### WORK REQUIRED
Lines containing the word "computer" are to be copied from the data below.

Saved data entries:
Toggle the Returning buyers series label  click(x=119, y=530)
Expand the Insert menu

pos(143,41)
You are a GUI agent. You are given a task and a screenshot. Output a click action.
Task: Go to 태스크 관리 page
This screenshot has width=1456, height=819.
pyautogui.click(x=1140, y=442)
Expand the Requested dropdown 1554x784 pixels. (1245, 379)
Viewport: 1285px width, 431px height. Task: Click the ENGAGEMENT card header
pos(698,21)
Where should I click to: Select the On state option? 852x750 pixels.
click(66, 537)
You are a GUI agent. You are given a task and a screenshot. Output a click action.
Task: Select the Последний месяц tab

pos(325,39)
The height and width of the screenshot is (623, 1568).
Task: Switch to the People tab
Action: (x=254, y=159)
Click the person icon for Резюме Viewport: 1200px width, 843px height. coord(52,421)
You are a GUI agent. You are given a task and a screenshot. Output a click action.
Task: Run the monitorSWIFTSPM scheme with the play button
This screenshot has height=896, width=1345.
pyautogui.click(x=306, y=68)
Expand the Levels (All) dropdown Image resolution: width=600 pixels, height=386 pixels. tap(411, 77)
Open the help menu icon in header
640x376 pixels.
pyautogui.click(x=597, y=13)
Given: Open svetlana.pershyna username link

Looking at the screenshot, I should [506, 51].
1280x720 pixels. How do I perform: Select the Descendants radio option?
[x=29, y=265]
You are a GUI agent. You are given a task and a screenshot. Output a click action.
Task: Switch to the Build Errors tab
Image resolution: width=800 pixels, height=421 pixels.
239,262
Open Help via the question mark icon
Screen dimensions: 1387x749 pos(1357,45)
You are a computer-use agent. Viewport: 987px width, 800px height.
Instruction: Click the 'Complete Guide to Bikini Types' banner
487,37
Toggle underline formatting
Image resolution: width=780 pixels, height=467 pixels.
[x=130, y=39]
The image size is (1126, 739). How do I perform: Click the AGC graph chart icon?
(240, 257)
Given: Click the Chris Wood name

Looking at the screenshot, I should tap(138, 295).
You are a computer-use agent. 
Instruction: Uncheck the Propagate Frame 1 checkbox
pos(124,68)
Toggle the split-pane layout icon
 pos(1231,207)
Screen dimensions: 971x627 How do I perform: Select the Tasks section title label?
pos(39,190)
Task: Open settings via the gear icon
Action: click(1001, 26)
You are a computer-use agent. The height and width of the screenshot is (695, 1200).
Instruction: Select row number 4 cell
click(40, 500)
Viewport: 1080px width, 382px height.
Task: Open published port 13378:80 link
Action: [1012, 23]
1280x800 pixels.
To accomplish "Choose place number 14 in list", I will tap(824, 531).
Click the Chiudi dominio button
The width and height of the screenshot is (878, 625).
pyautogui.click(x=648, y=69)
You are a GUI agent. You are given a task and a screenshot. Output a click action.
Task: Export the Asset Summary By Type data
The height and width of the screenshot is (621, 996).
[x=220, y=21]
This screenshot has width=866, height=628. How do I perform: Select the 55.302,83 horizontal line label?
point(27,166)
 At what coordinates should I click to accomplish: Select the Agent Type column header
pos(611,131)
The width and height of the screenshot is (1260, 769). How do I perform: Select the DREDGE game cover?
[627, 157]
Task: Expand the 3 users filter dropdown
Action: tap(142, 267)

### WORKED SOLUTION
You are a computer-use agent. Viewport: 987px width, 800px height.
You are a computer-use agent. 
You are a computer-use agent. The height and width of the screenshot is (695, 1200).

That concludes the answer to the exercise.